"Not so," answered the leader. "A man cannot use his sword for the bush and the splintered growth from the pines."

"An Iroquois guide will accompany them," said Flower.

"The boat! the boat!" shouted young Viner. "That is the place."

"Peace, lads," cried Penfold, stroking his beard. "Let us discuss with reason. Why has this Dutch vessel made her way up the river? Roussilac would tell us that she has come to strengthen the hands of the French. Is it so? I trow not. It has ever been the policy of the Dutch to dissemble. Holland intends to keep the English from this coast if she may. Surely she desires also to drive out the French, in order that she may make herself mistress of the North American land. She is eager to make colonies, and she knows full well that the fortress may easily be defended once it be captured."

"She is, then, a privateer," exclaimed Hough.

"Not so. She is commissioned by the Government of the Netherlands to seize North America. The French are only a handful here. England has no fleet. Now is the crafty Dutchman's opportunity. Look upon this, my lads."

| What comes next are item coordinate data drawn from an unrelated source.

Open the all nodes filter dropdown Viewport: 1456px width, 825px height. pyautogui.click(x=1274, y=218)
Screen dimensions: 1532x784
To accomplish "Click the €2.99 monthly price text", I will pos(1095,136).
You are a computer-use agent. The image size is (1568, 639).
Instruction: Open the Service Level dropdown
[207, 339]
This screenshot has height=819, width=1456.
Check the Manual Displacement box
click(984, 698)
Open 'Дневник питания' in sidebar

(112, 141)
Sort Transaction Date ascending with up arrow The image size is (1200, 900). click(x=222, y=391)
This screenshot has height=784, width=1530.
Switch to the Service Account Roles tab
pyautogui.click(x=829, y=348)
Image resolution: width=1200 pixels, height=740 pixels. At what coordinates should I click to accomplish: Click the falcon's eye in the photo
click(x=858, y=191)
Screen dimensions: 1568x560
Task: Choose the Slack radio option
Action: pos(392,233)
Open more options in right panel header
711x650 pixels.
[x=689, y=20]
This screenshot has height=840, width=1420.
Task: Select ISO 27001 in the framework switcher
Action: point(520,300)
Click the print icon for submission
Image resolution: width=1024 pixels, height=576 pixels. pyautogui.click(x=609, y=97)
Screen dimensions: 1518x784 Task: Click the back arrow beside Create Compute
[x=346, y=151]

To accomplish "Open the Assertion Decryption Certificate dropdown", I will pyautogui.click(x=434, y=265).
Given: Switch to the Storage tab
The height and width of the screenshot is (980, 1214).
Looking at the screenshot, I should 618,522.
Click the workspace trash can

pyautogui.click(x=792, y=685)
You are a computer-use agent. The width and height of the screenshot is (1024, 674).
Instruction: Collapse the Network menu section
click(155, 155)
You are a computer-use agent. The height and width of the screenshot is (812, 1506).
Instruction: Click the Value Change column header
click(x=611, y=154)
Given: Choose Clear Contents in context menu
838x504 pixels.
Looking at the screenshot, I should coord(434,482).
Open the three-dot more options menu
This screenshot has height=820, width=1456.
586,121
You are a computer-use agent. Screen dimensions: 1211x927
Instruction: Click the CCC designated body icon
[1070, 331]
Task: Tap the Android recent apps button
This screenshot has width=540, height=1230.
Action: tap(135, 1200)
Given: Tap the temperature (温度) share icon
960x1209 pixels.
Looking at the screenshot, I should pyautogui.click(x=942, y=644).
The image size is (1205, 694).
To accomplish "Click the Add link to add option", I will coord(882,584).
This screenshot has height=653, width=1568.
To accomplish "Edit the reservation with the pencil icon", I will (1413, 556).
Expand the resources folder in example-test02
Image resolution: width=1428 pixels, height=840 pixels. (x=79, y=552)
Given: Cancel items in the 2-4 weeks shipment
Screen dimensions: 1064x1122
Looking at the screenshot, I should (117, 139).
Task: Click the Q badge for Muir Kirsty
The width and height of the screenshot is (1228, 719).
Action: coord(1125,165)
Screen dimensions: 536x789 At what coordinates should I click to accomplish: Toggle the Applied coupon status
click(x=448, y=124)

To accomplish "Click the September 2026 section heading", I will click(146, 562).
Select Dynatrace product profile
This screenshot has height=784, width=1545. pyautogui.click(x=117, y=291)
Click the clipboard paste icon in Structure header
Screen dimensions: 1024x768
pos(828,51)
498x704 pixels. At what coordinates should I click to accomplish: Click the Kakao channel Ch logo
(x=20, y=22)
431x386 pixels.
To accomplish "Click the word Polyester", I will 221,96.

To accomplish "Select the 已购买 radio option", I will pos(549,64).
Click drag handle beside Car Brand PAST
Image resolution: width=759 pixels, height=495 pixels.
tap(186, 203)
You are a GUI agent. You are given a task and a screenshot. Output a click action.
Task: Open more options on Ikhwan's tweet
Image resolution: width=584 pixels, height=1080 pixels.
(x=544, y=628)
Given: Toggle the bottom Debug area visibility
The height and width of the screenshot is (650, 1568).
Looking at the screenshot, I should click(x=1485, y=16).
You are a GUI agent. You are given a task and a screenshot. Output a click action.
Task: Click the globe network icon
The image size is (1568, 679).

Penfold pulled a flaming stick from the fire and walked across the cave. He stopped where the side sloped as smoothly as a wall, and held the torch above his head, pointing to a map of the American colonies traced upon the wall of silica by charcoal. The design was roughly and incorrectly made; rivers were placed where mountains should have shown, and the scale was entirely inaccurate; but politically it was correct.

"See!" cried the leader, passing a finger through Chesapeake Bay, and laying his hand lovingly upon the province of Virginia. "There lies the fairest of England's colonies. Here, mark you, flows the Potomac, and here to the north behold the province of Maryland. What country lies back in the beyond we do not know, because the Mohawks are masters there; but pass north along the coast and we reach New England, the provinces of Connecticut and Massachusetts, with the king's towns of Boston and Plymouth. Between lie our enemies."

He passed his fingers across the words written on the wall, "New Netherlands," while the four men murmured behind.

"Did the Hollanders acquire their colonies in fair fight?" demanded Penfold, returning to the fire.